Let us now veer off to the consideration of the divine attributes. Under this head we find, first of all, "Immensity." "Do I not fill heaven and earth?" (Jer. xxiii, 24.) We find in the second place "Goodness" —"None is good but one, that is God." (Mark x, 18.) The Douay annotation reads: "None is good of himself entirely and essentially, but God; men may be good also, but only by participation of God's goodness." (Inf. pag. Mark.) We find next on the list of divine attributes "All-powerfulness " —"And there is no other almighty God besides Him." (Tobias xiii, 4.) We find in the next place "Wisdom"—"And of His wisdom there is no number." (Ps. clvi, 6); "God the only wise." (Rom. xvi, 27.) Now, no creature could possibly have these attributes, and yet the Holy Ghost does, as a matter of fact, possess them.

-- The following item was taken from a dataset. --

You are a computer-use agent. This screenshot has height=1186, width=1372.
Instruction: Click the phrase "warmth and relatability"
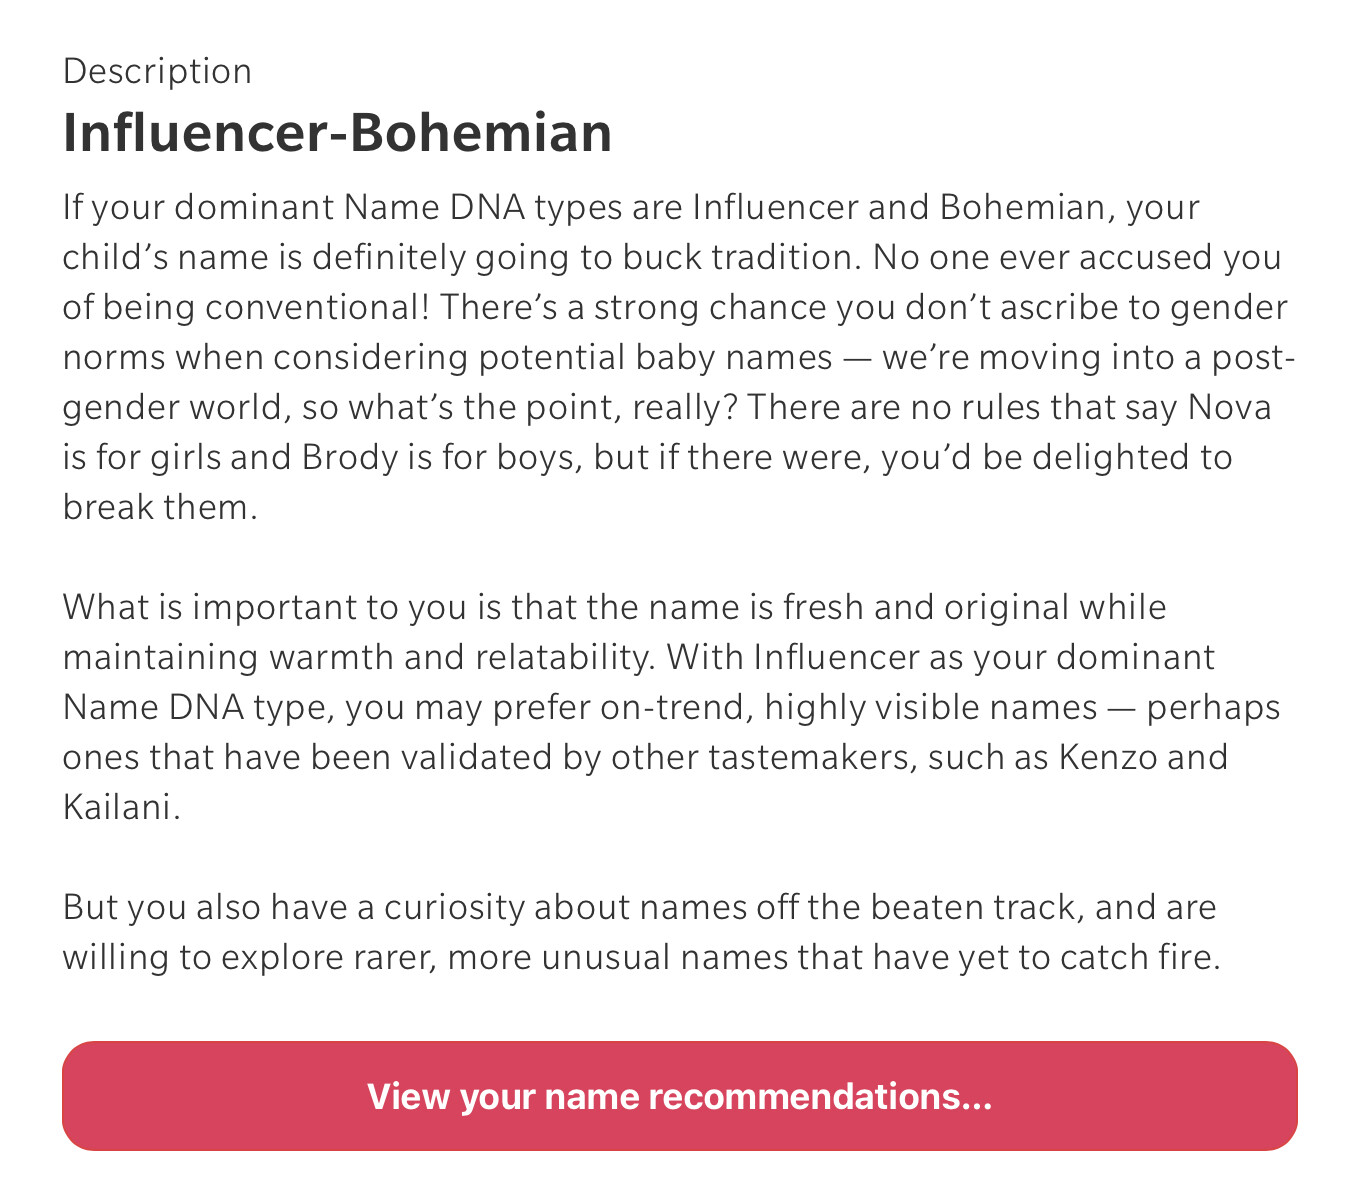point(458,658)
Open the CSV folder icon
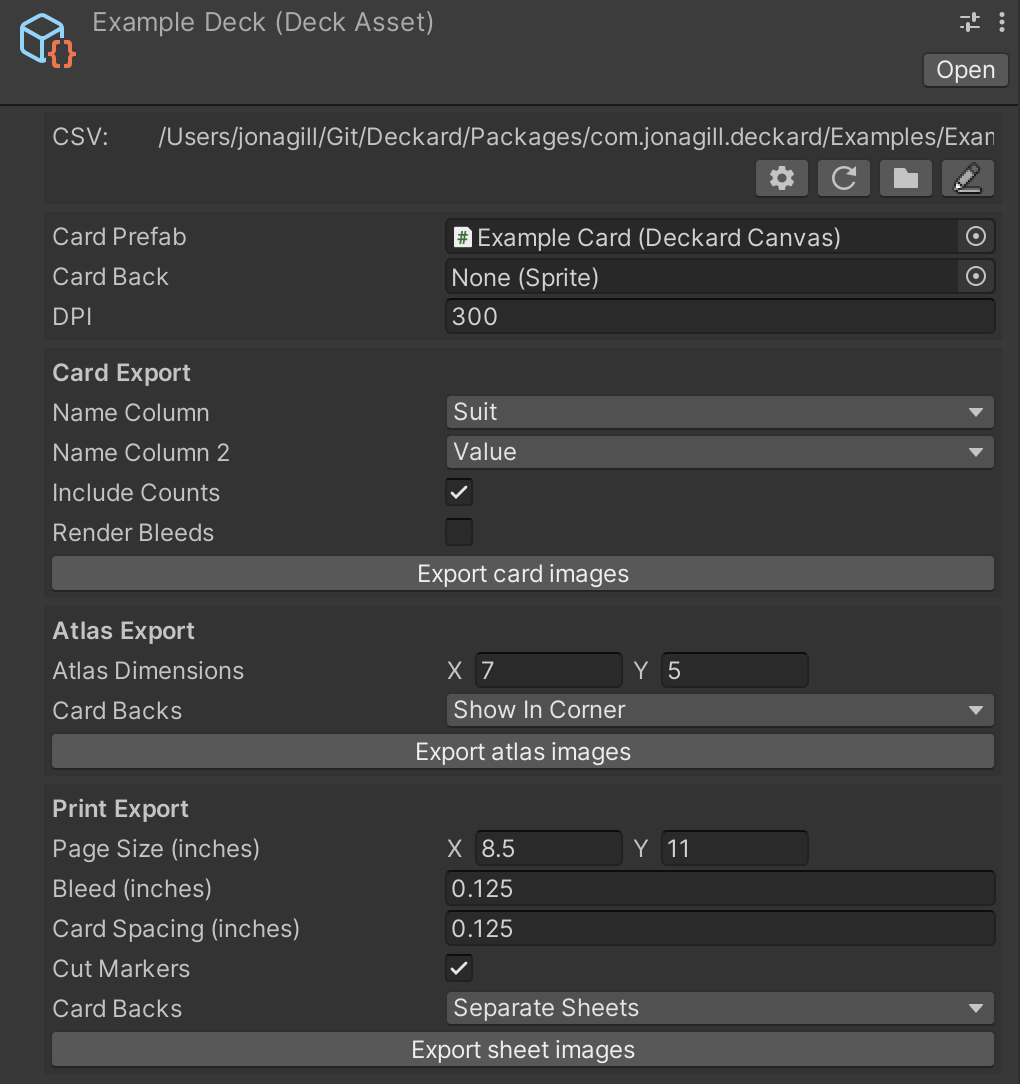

Let us see— "Immensity " belongs to Him—"the spirit of the Lord hath filled the whole world." (Wis. i, 7.) "Goodness " belongs to the Third Person—"O how good and sweet is Thy spirit, O Lord." (Wis.xii, 1.) "Thy good spirit will lead me into the right land." (Ps. cxlii, 10.) "How much more will your Father in heaven give the good spirit to them that ask Him." (Luke xi, 13.) The Holy Ghost is "omnipotent"—"The spirit of understanding—having all power." (Wis. vii, 2, 3.) "Wisdom" is an attribute of the Holy Ghost;—"the spirit searcheth all things, even the profound things of God. For what man knoweth the things of a man but the spirit of a man that is in him? So the things that are of God no man knoweth, but the Spirit of God." (II. Cor.ii, 2, 3.) Add to these attributes the "resurrection" and "vivification" of the body, which is plainly a divine work—"He that raised up Jesus Christ from the dead, shall quicken also your mortal bodies because of His spirit that dwelleth in you." (Rom. viii, 12.)